Ce que les utilisateurs finals doivent savoir

Pour les particuliers et les entreprises qui ne sont pas directement concernés par la certification ANSSI, cette transition aura des répercussions indirectes mais significatives. Les services en ligne, les applications bancaires, les plateformes de messagerie et les outils de collaboration devront progressivement intégrer des mécanismes de chiffrement post-quantique pour garantir la confidentialité des données à long terme. Les utilisateurs peuvent s’attendre à des mises à jour logicielles régulières, avec des changements parfois invisibles mais essentiels pour la sécurité future.

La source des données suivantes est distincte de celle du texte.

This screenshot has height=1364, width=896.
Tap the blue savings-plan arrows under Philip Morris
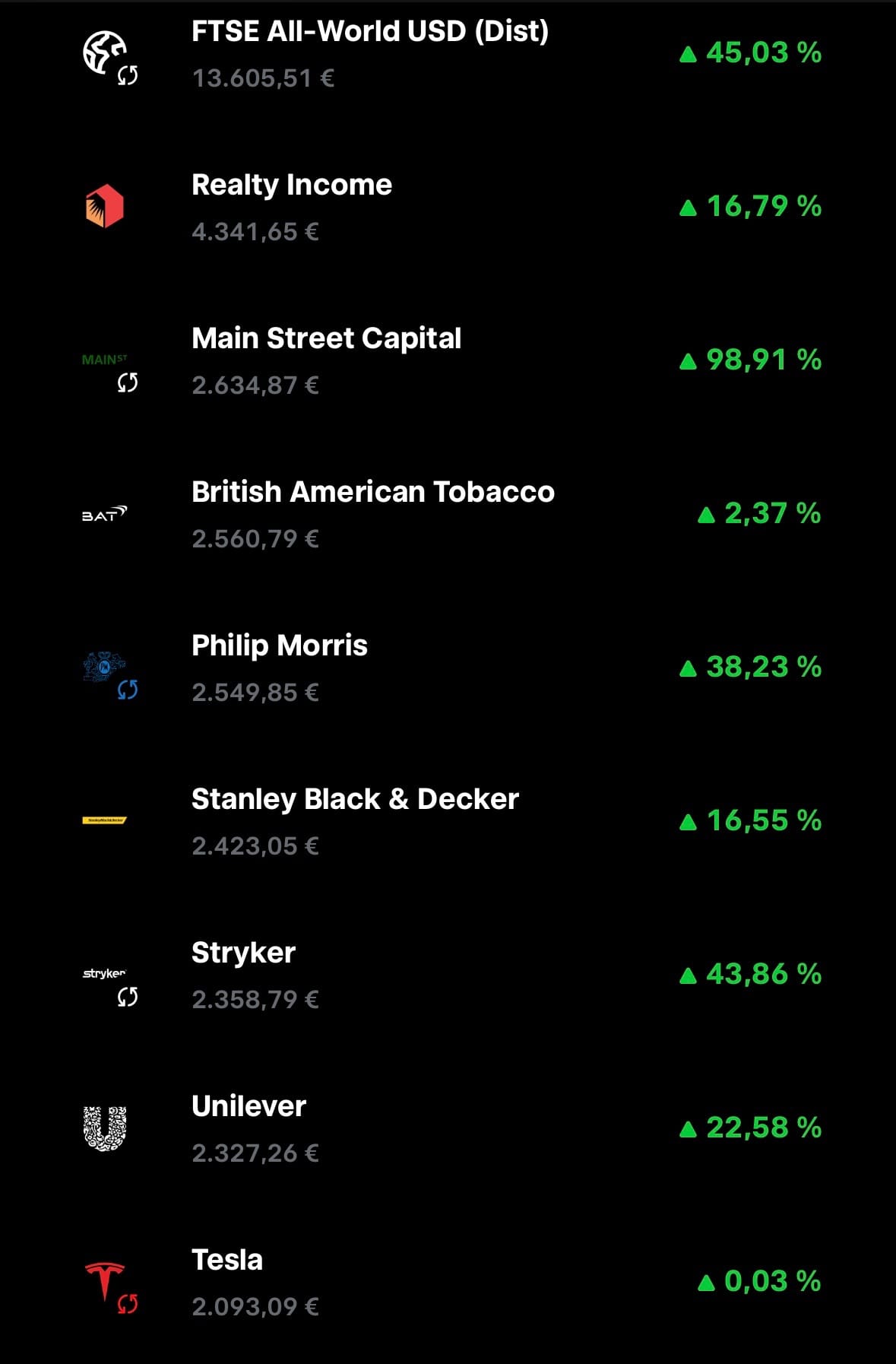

Il est conseillé de privilégier les services qui affichent une politique transparente de mise à jour des algorithmes de chiffrement. Les utilisateurs professionnels, notamment ceux qui manipulent des données sensibles, devraient exiger des garanties de leurs fournisseurs quant à leur conformité avec les nouvelles normes. Enfin, cette transition est l’occasion de renforcer les bonnes pratiques en matière de cybersécurité : gestion des mots de passe, authentification multifactorielle et sauvegardes régulières restent des piliers incontournables, même à l’ère post-quantique.

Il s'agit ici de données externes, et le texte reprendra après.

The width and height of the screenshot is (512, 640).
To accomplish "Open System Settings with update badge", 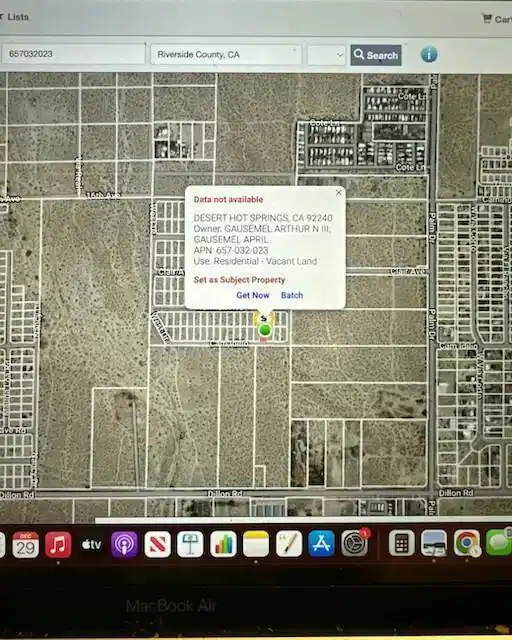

La transition vers la cryptographie post-quantique est désormais une réalité incontournable. En fixant des échéances claires et en imposant des exigences strictes, la France envoie un signal fort à l’industrie et à ses partenaires internationaux. Pour les entreprises, l’enjeu est double : se conformer aux nouvelles réglementations tout en saisissant l’opportunité de moderniser leurs infrastructures. Pour les utilisateurs, cette évolution garantit une meilleure protection des données à long terme, même face aux menaces futures. L’horizon 2030 approche rapidement : ceux qui auront anticipé cette transition seront les mieux armés pour naviguer dans l’ère quantique.